Stocks sunk today following the midterm elections. The Dow, S&P, and Nasdaq Composite all closed significantly lower as yields remained level from the session prior. Uncertainty surrounding several key Senate races had investors feeling bearish.
That, plus tomorrow’s coming October Consumer Price Index (CPI) release, put the S&P into a tough spot.
The broader market index closed below its minor bullish trend (yellow trendline) last week before setting support at 3,700. The S&P then closed above the 10-day moving average yesterday before closing below it this afternoon in addition to the 20 and 50-day moving averages.

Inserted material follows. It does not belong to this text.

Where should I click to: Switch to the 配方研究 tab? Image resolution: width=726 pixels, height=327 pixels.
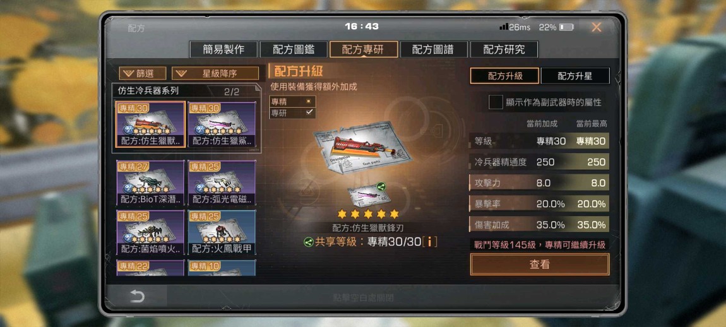tap(504, 50)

That’s a big deal, as the S&P hasn’t managed to surpass all three moving averages in a single session in about nine months. The stochastic indicator is not reading oversold yet, either, suggesting additional losses are on their way.
A hotter-than-expected CPI reading could do major damage tomorrow, potentially causing a test of the mid-October lows. A bad core inflation print, which excludes food and gas prices, would be even worse.
“Inflation is enemy number one for the Fed, and if you see the core CPI print creep up, I believe that the market would have a negative reaction to that,” Allianz IM strategist Johan Grahn said.
Coca-Cola Co. (NYSE: KO) would react very poorly, too. The stock set a lower high yesterday and closed below the 10-day moving average today. Unlike the S&P, though, KO has yet to cross below the 20 and 50-day moving averages.
KO had a similar bearish formation back in late August (far left side of the chart) when it plunged below the 50-day moving average prior to a major selloff.
Will another downtrend of that magnitude emerge this time? Maybe, maybe not. But a hot CPI reading could see KO crumple quickly, which bears would love to see even if it’s a short-lived downtrend.
That’s why it might make sense to take a bearish position on KO with a trade trigger of $58.16, below today’s low, as the general market awaits the next batch of inflation data.